Der Vorfall sorgt natürlich für die Suspendierung des Rauschgiftfahnders, und so bleibt Tellis nur die Wahl zwischen Däumchendrehen oder - auf Wunsch der Chefetage - Lieutenant Oak (Ray Liotta) bei der Aufklärung eines Mordes zu helfen. Auf die Finger sehen soll er ihm dabei allerdings auch, denn das Tatopfer war Oaks Partner, und der Kollege benimmt sich schon im banalen Polizistenalltag wie eine emotionale Zeitbombe. Je tiefer sich Tellis in die Recherche vergräbt und je enger er mit dem jähzornigen Cop zusammenarbeitet, desto klarer wird, daß Oak ein dunkles Geheimnis hütet. Daß am Ende dann doch nichts so ist, wie es den Anschein hatte und der Zuseher in der herrschenden Tristesse allein gelassen wird, spricht für den Film.

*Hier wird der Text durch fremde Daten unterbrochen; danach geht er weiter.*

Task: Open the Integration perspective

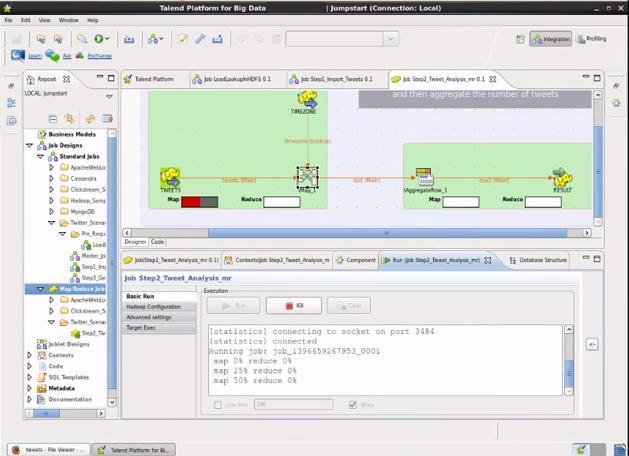Action: click(x=551, y=39)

Etwas derart Hochwertiges hat man aus Hollywood schon lange nicht mehr zu sehen bekommen. Wo "Training Day" durch die üblichen Hollywood-Filter geschickt wurde, bleibt Joe Carnahans "Narc" schonungslos realistisch und präsentiert uns die Mean Streets von Detroit ganz ohne Schnörksel.
Patric & Liotta glänzen dabei in ihrer "Zwei böse Cops, kein guter"-Variante und zeigen, was sie draufhaben, wenn sie nicht in mißglückten Blockbuster-Versuchen oder B-Movies mitkasperln müssen. Neben diversen Interviews ist es vor allem die "Anatomy of a Scene", die das Bonusmaterial der DVD zu einem wahren Leckerbissen macht. Diese Featurette setzt sich ausschließlich mit einer einzigen Szene des Films auseinander und zeigt mittels Interviews auf, was in den kreativen Köpfen von Regisseur, Kameramann und Cutter vorgeht. Leider bleibt uns der auf der US-Disc enthaltene Audiokommentar des Regisseurs vorenthalten.